Document extract.
▼▼▼
Kondagaon district is a district of Chhattisgarh, India, and separated from Bastar district on 24 January 2012. with headquarters in Kondagaon.It is mostly renowned for its bell metal craft and other art forms native to the tribal of Bastar. Also known as the Shilp sheher (lit. craft city) of Chhattisgarh owing to the variety of indigenous crafts produced in the area.

The common name for Kondagaon is Kondanar, which means 'village of horses' in Gondi. On 15 August 2011, Chief Minister Raman Singh declared Kondagaon as a separate district.

Demographics 

According to the 2011 census, the population was 578,326. 520,841 is rural and 57,485 urban. Scheduled Castes and Scheduled Tribes made up 4.15% and 70.1% of the population respectively.

At the time of the 2011 census, 42.44% of the population spoke Halbi, 28.06% Gondi, 22.21% Chhattisgarhi, 3.40% Hindi and 1.39% Bhatri as their first language.
▲▲▲
Task 1. Update the Kondagaon district text from "At the time" to "their first language.", replacing "first language" with "mother tongue".
Task 2. Summarize the Kondagaon district text in two sentences.
The material is not required for either task.

Dataset section.
▼▼▼
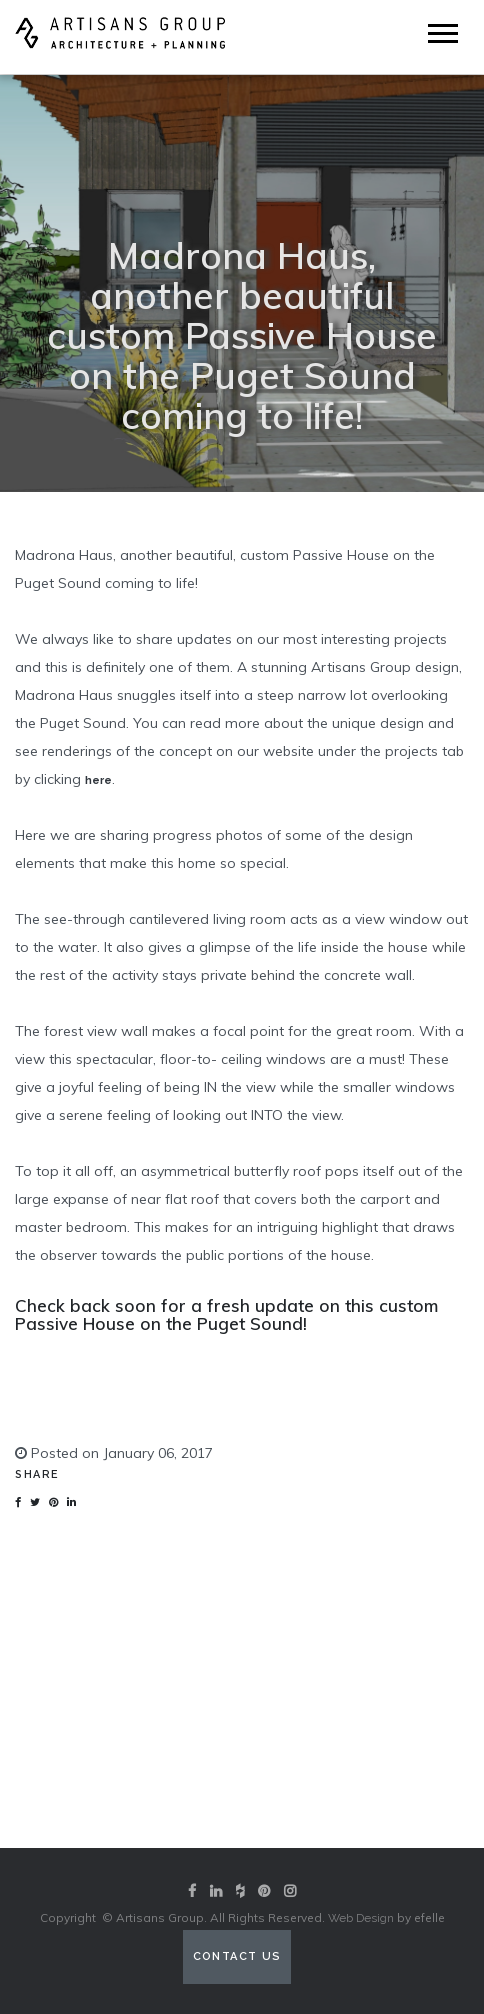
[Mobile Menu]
▲▲▲
Result 1.
At the time of the 2011 census, 42.44% of the population spoke Halbi, 28.06% Gondi, 22.21% Chhattisgarhi, 3.40% Hindi and 1.39% Bhatri as their mother tongue.

Result 2. Kondagaon district in Chhattisgarh, India, separated from Bastar district on 24 January 2012 and is known for its bell metal craft and other tribal art forms of Bastar. According to the 2011 census, its population was 578,326, mostly rural, with Scheduled Tribes making up 70.1% and Halbi being the most common first language.